▶ [Task goal]: Everything below from the line with "Screen dimensions: 904x378" through the line with "Screen dimensions: 1440x900" must be retyped exactly, except the pictures.

▶ [Information]:
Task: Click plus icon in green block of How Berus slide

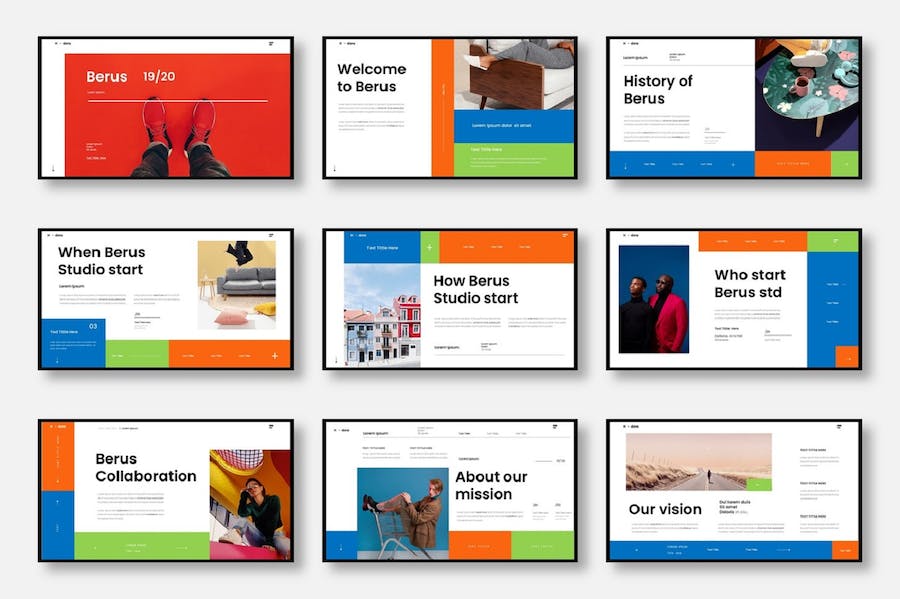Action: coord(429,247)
* * *
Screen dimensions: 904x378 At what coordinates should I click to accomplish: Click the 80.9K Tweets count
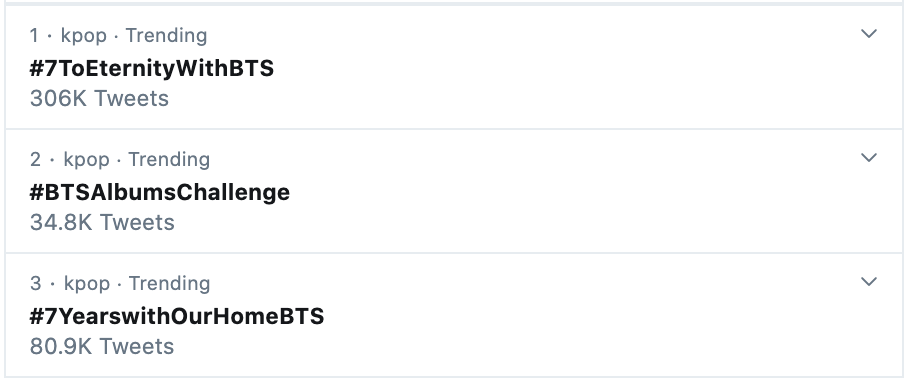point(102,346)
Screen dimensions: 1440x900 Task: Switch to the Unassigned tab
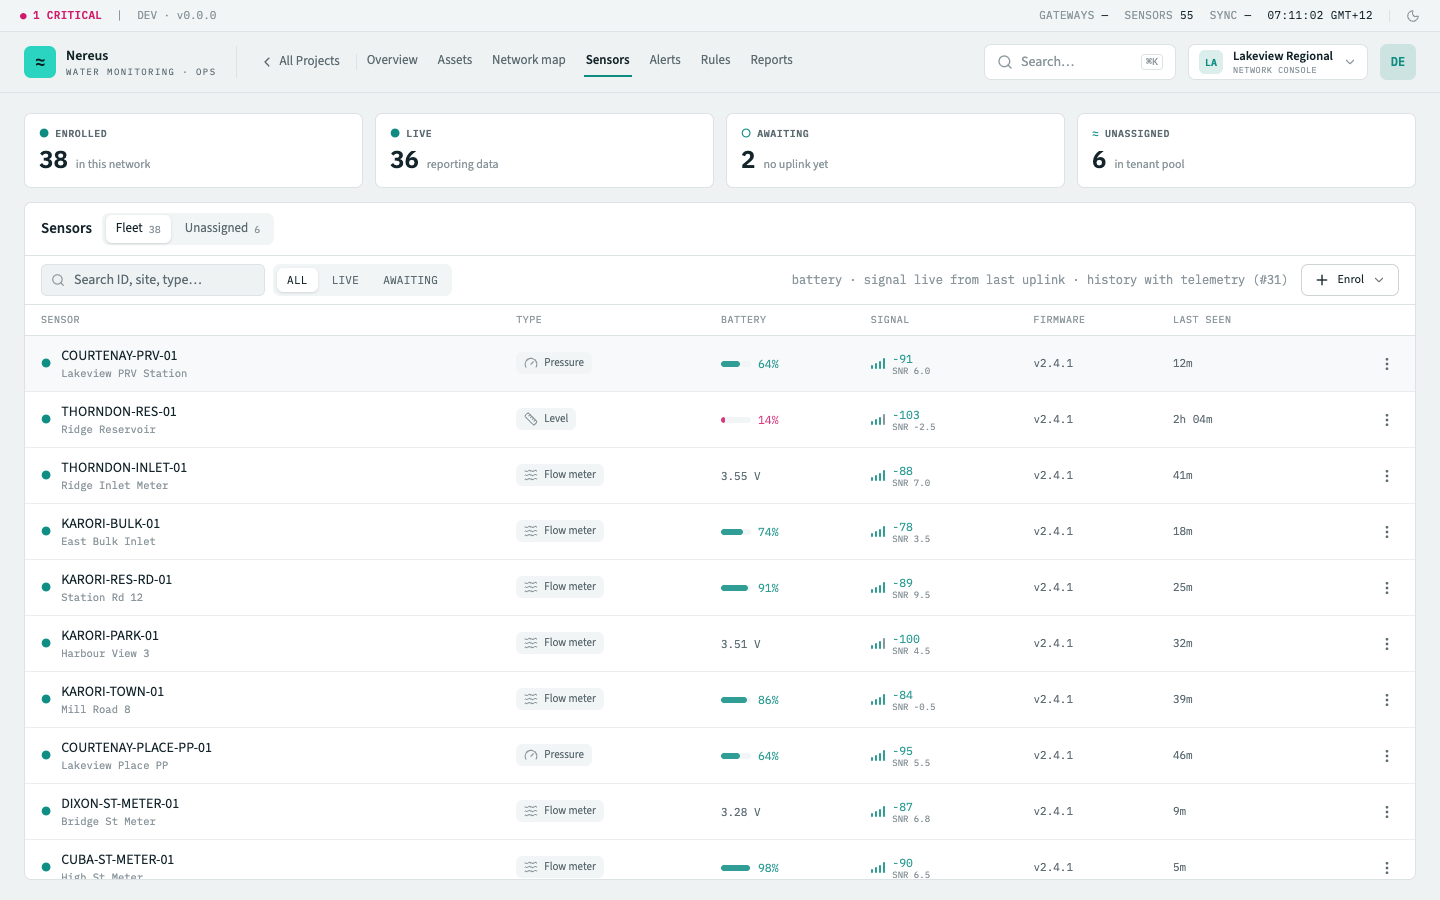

▶ [Exercise output]:
Screen dimensions: 904x378 At what coordinates should I click to accomplish: Click the 80.9K Tweets count
point(102,346)
Screen dimensions: 1440x900 Task: Switch to the Unassigned tab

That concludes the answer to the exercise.